How much Rust do you need to know to write your own Polars plugin? Less than you think.

I'd suggest starting out with the Rustlings course, which provides some fun and interactive exercises designed to make you familiar with the language. I'd suggest starting the following sections:

  • 00 intro
  • 01 variables
  • 02 functions
  • 03 if
  • 05 vecs
  • 12 options
  • 13 error handling

You'll also need basic Python knowledge: classes, decorators, and functions.

Alternatively, you could just clone this repo and then hack away at the examples trial-and-error style until you get what you're looking for - the compiler will probably help you more than you're expecting.

Software

To get started, please install cookiecutter.

Then, from your home directory (or wherever you store your Python projects) please run

cookiecutter https://github.com/MarcoGorelli/cookiecutter-polars-plugins
When prompted, please enter (let's suppose your name is "Maja Anima", but replace that with your preferred name):
[1/3] plugin_name (Polars Cookiecutter): Minimal Plugin
[2/3] project_slug (polars_minimal_plugin):
[3/3] author (anonymous): Maja Anima
This will create a folder call minimal_plugin. Please navigate to it with cd minimal_plugin.

Next, create a Python3.8+ virtual environment, and install:

  • polars>=0.20.0
  • maturin>=1.4.0

Finally, you'll also need to install Rust.

That's it! However, you are highly encouraged to also install rust-analyzer if you want to improve your Rust-writing experience by exactly 120%.

What's in a Series?

If you take a look at a Series such as

In [9]: s = pl.Series([None, 2, 3]) + 42

In [10]: s
Out[10]:
shape: (3,)
Series: '' [i64]
[
        null
        44
        45
]
you may be tempted to conclude that it contains three values: [null, 44, 45].

However, if you print out s._get_buffers(), you'll see something different:

  • s._get_buffers()["values"]: [42, 44, 45]. These are the values.
  • s._get_buffers()["validity"]: [False, True, True]. These are the validities.

So we don't really have integers and null mixed together into a single array - we have a pair of arrays, one holding values and another one holding booleans indicating whether each value is valid or not. If a value appears as null to you, then there's no guarantee about what physical number is behind it! It was 42 here, but it could well be 43, or any other number, in another example.

What's a chunk?

A Series is backed by chunked arrays, each of which holds data which is contiguous in memory.
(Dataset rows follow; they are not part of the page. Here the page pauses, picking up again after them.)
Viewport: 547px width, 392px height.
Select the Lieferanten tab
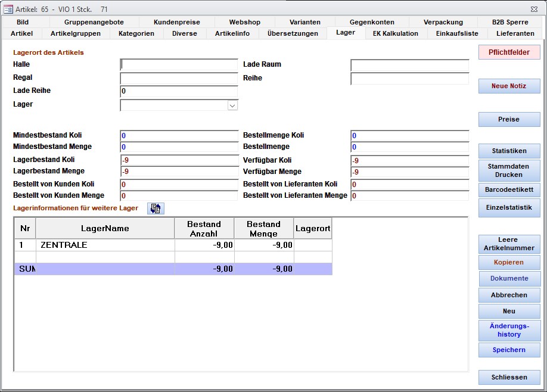tap(515, 33)
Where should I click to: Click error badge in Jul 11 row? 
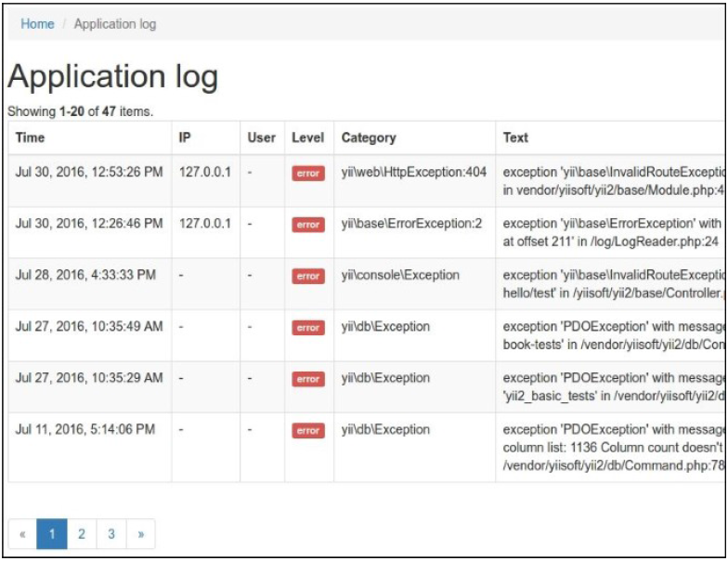click(307, 430)
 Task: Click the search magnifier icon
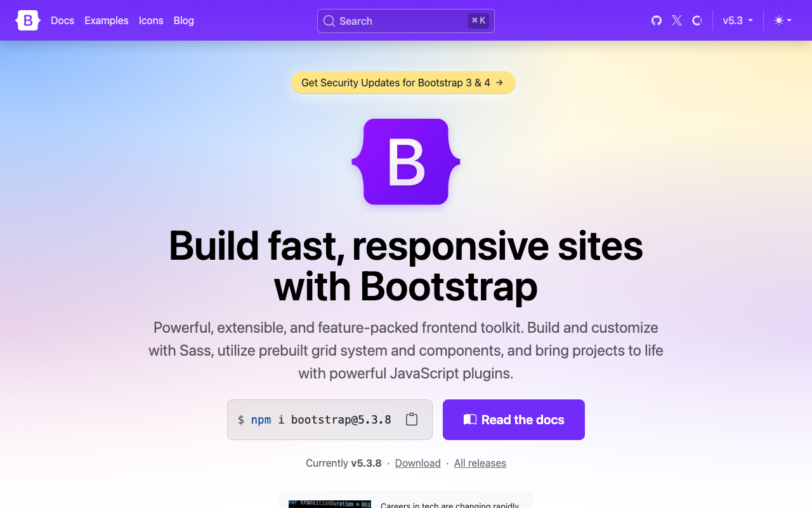[329, 21]
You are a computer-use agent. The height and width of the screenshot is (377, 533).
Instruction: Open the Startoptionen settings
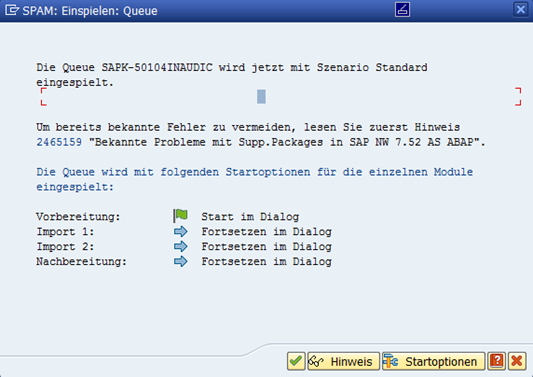[433, 361]
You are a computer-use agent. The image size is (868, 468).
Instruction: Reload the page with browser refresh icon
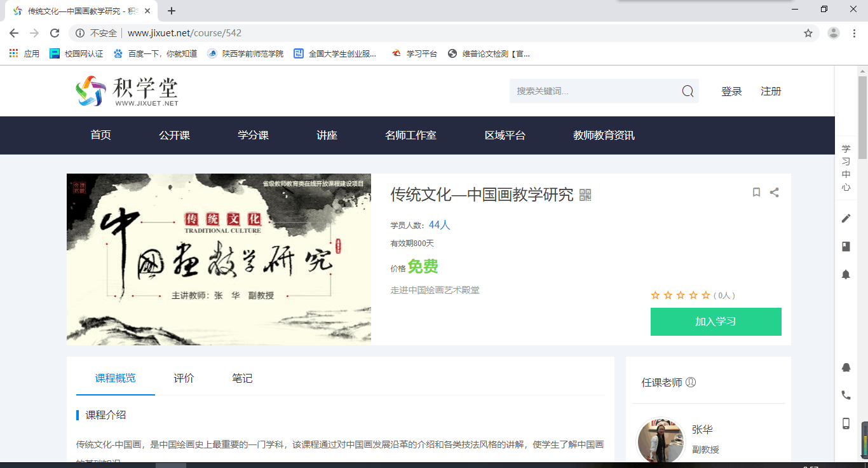[x=55, y=33]
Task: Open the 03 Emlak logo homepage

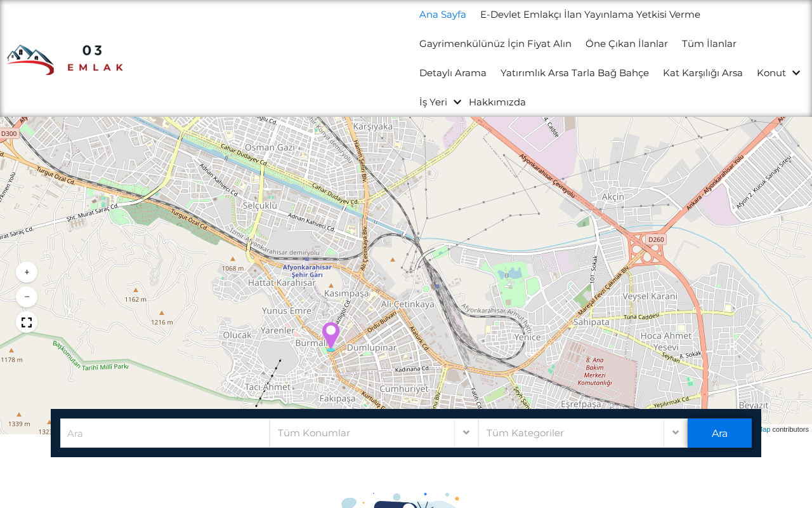Action: tap(65, 59)
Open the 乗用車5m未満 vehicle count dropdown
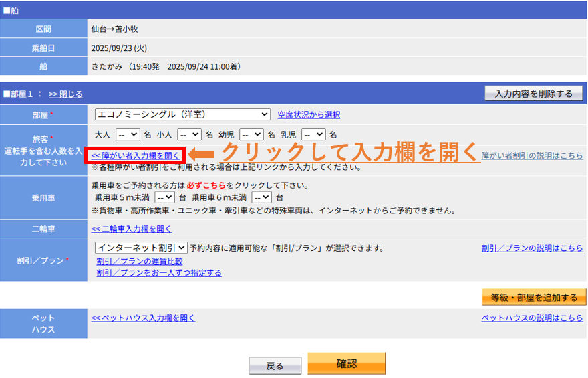Viewport: 588px width, 378px height. (x=164, y=197)
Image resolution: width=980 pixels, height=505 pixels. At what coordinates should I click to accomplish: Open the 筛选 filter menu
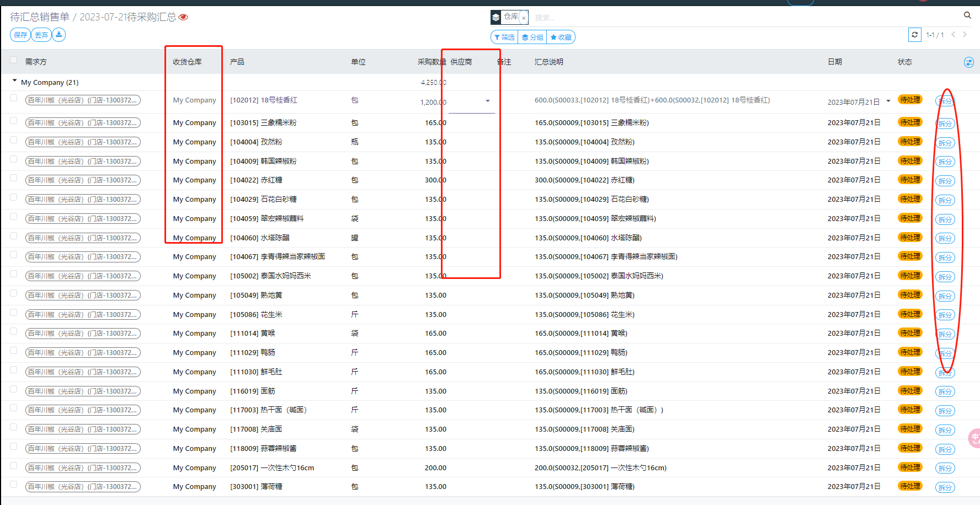coord(504,37)
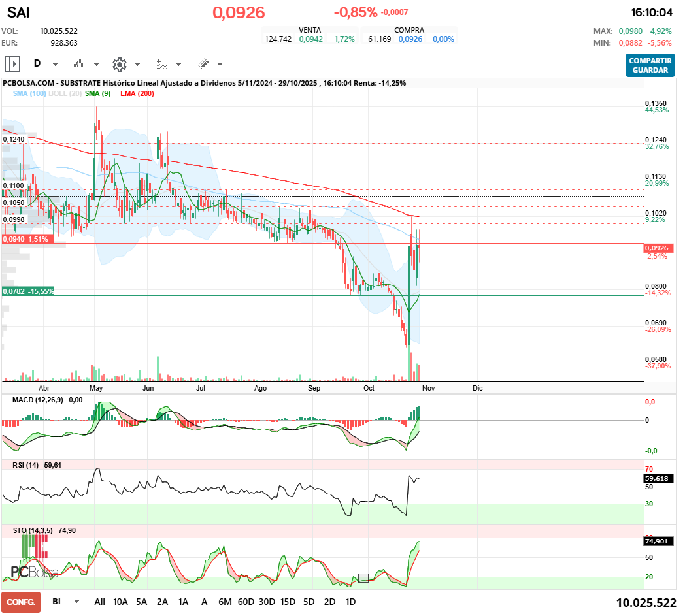Toggle the left side panel icon

(12, 64)
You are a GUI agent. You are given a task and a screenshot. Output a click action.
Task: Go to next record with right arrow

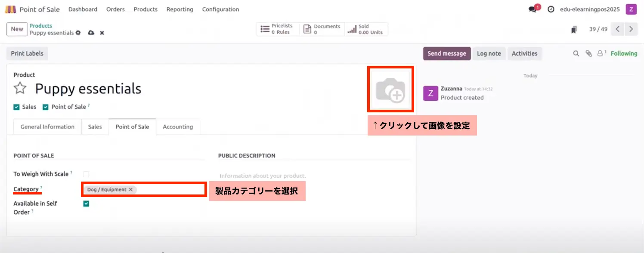point(631,29)
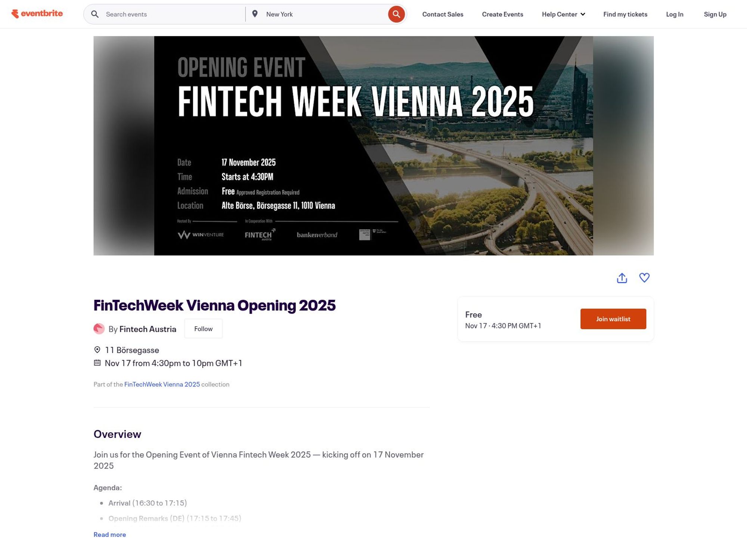Enable event favorite via heart icon
Viewport: 747px width, 560px height.
645,278
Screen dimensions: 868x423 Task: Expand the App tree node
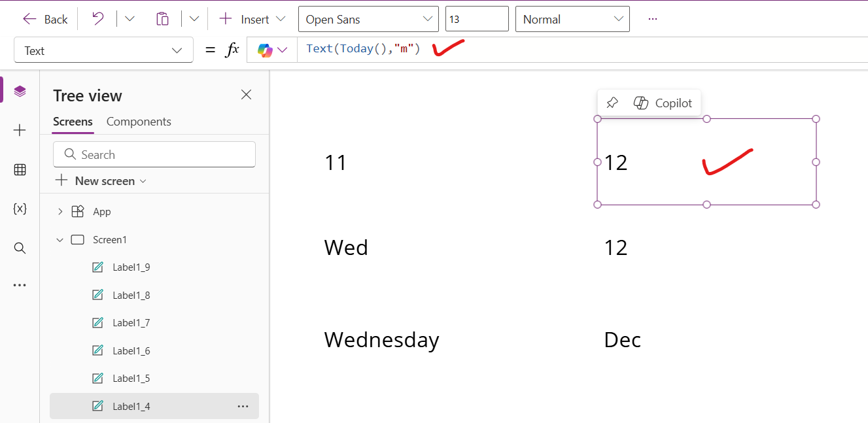tap(60, 211)
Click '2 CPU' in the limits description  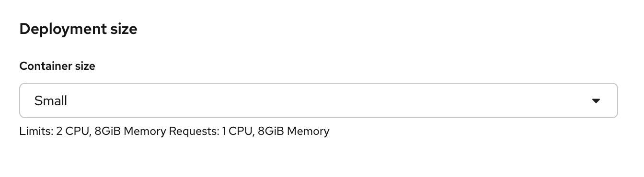point(73,131)
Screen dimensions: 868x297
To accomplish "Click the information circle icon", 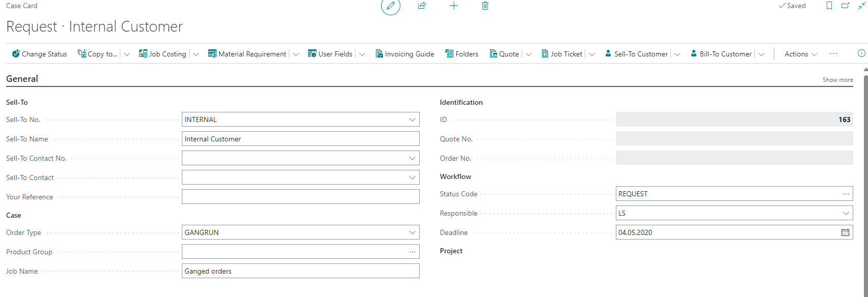I will [x=861, y=53].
Here's an example of a Series backed by multiple chunks:

In [27]: s = pl.Series([1,2,3])

In [28]: s = s.append(pl.Series([99, 11]))

In [29]: s
Out[29]:
shape: (5,)
Series: '' [i64]
[
        1
        2
        3
        99
        11
]

In [30]: s.get_chunks()
Out[30]:
[shape: (3,)
 Series: '' [i64]
 [
        1
        2
        3
 ],
 shape: (2,)
 Series: '' [i64]
 [
        99
        11
 ]]
Chunked arrays will come up in several examples in this tutorial.